Barbri
- Industry: Bar examination education
- Founded: 1967
- Headquarters: Dallas, Texas, USA
- Website: www.barbri.com

= Barbri =

Bar exam education company

Barbri (styled BARBRI or barbri) is a company headquartered in Dallas, Texas, whose primary product offering is a bar review course. Because of the general difficulty of state bar exams, a majority of law school graduates choose to take some form of preparation course. Barbri offers law school graduates a six to seven week review course which features lectures by law professors on the seven major areas covered on the Multistate Bar Examination (MBE) – torts, contracts, real property, evidence, criminal law, civil procedure and constitutional law – along with additional lectures on the specific law of the state in which the participant plans to take the bar.

==History==
The company's predecessors were founded in the 1950s by William A. Rutter in California and in 1967 by three Chicago attorneys – Richard Conviser, Lewis Collens and Beardsley Ruml. The Southeast was developed by Steven H. Levine, and the Northeast was developed by Stan Chess. In 1974, New York City-based publisher Harcourt, Brace, Jovanovich bought San Francisco-based Bay Area Review (BAR) and Chicago-based Bar Review Inc. (BRI) and promptly merged them together. The new subsidiary was officially known as "Harcourt Brace Jovanovich Legal and Professional Publications," but was marketed under the brand name BAR/BRI. William A. Rutter became chairman and CEO.

In 2001, Reed Elsevier (owner of LexisNexis), as part of its acquisition of Harcourt, sold off certain Harcourt assets like BAR/BRI to its rival Thomson Corporation (owner of Westlaw). In April 2011, Barbri was sold to Leeds Equity Partners. In March 2021, Barbri was sold to Francisco Partners.

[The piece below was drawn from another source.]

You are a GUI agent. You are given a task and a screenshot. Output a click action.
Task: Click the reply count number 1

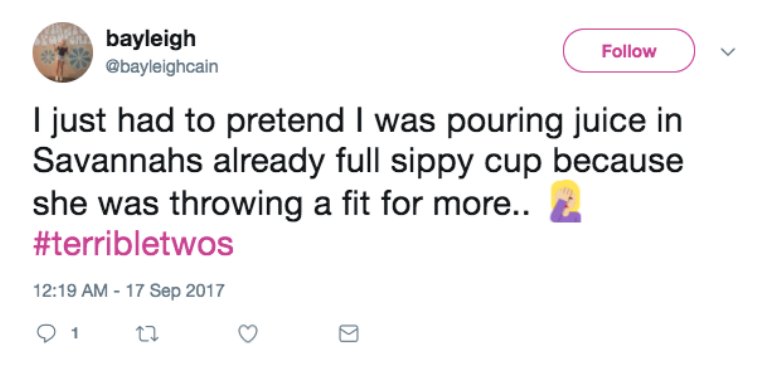pos(74,334)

In July 2022, Barbri acquired Strafford, an online education company for attorneys, accountants, and other professionals.

==Courses and faculty==

Barbri offers preparation courses in every state and the District of Columbia for both the summer and winter administration of the bar exam. In many larger states live presentations are available in one or more locations during the summer course. The course is also offered remotely in additional locations, often on or near law school campuses. Barbri also provides a "home study" version of the course, in which students can access or make-up lectures through the Barbri website, or by using a mobile device. The course consists of lectures on substantive law, multiple choice question review, a practice administration of the multistate bar exam, and practice essay questions. Most lectures last three to four hours. Barbri also provides course books which include summaries of the substantive law, note-taking outlines, and practice questions. Most Barbri lecturers are full-time tenured law professors, and some have lectured for the company for many years. Among long-time Barbri lecturers include Erwin Chemerinsky (UC Berkeley); John Diamond (UC Hastings); Stanley Johanson (Texas); Faust Rossi (Cornell); Richard Freer (Emory University School of Law); Michael D. Sabbath (Mercer); Roger Schechter (George Washington); John "Kip" Cornwell (Seton Hall Law School); Paula Franzese (Seton Hall Law School); Michael Spak (Chicago-Kent College of Law), Lewis Collins (Chicago-Kent College of Law), David G. Epstein (University of Richmond School of Law), and Irving Younger (University of Minnesota Law School).

Barbri also launched in the UK in 2021, preparing candidates for the new Solicitors Qualifying Examination.